"Steve, talk to me!"
Cold sweat soaked his body. He finally managed to speak. "I got startled -- collided with the canyon wall -- "
"Is there any damage?"
He looked out the dome. "I can't tell. I think I bumped against the cliff with the forward sonar unit."
"Can you still maneuver?"
He tried the joysticks, nudging the craft to port. "Yes. Yes." released a deep breath. "I think I'm okay. Something swam right past my dome. Got me rattled."
"Something?"
"It went by so fast! Just this streak -- like a snake whipping by."
"Did it look like a fish's head on an eel's body?"
"Yes. Yes, that's what I saw."
"Then it was an eelpout. Thermarces cerberus."
Cerberus, thought Ahearn with a shudder. The three-headed dog guarding the gates of hell.
"It's attracted to the heat and sulfur," said Helen. "You'll see more of them as you get closer to the vent."
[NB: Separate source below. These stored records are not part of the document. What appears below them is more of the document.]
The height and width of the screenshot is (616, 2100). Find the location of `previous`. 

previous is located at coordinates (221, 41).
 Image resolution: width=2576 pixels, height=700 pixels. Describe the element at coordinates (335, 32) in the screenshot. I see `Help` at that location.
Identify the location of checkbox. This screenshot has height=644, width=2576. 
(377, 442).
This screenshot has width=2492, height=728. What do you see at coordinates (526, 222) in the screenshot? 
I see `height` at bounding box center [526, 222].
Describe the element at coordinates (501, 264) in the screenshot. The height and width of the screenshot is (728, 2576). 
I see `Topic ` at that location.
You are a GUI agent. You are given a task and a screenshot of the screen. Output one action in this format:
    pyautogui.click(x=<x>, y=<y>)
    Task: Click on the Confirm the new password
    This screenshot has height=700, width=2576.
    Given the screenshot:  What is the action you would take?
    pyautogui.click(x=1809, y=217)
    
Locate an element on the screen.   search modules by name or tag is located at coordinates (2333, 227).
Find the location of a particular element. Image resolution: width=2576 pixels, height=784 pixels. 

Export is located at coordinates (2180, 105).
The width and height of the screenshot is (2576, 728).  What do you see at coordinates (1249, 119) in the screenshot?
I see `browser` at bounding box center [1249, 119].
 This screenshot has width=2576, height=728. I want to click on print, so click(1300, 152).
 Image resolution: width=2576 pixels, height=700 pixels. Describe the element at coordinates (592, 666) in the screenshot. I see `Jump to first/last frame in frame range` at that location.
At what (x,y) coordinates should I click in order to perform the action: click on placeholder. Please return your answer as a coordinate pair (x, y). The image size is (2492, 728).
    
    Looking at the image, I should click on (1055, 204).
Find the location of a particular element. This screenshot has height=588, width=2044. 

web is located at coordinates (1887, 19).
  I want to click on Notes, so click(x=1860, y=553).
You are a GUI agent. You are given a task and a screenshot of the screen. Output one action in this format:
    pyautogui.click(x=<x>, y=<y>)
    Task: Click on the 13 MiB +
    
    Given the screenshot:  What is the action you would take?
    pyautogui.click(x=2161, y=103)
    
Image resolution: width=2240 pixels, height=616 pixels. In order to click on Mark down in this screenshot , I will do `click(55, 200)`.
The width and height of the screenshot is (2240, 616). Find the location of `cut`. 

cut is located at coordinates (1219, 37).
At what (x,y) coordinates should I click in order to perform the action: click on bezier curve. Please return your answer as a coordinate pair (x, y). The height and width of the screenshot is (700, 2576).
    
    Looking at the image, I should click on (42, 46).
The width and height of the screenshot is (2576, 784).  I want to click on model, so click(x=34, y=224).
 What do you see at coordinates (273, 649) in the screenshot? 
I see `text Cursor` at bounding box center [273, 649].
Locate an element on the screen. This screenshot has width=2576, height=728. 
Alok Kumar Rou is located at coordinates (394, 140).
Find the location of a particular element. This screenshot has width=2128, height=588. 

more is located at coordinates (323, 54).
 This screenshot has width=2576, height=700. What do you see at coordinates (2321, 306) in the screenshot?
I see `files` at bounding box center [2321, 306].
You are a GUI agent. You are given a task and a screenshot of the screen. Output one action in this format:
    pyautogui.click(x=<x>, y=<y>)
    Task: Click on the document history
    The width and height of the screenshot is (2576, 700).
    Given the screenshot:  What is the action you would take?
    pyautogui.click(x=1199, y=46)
If you say so. Ahearn knew next to nothing about marine biology.
The creatures now drifting past his acrylic head dome were merely objects of curiosity to him, living signposts pointing the to his goal.
With both hands steady at the controls now, he maneuvered Deep Flight IV deeper into the abyss.
Two thousand meters. Three thousand.
What if he had damaged the hull?
Four thousand meters, the crushing pressure of water increasing linearly as he descended. The water was blacker now, colored by plumes of sulfur from the vent below. The wing lights scarcely penetrated that thick mineral suspension. Blinded by the swirls of sediment, he maneuvered out of the sulfur-tinged water, and his improved. He was descending to one side of the hydrothermal vent, out of the plume of magma-heated water, yet the external temperature continued to climb.
One hundred twenty degrees Fahrenheit.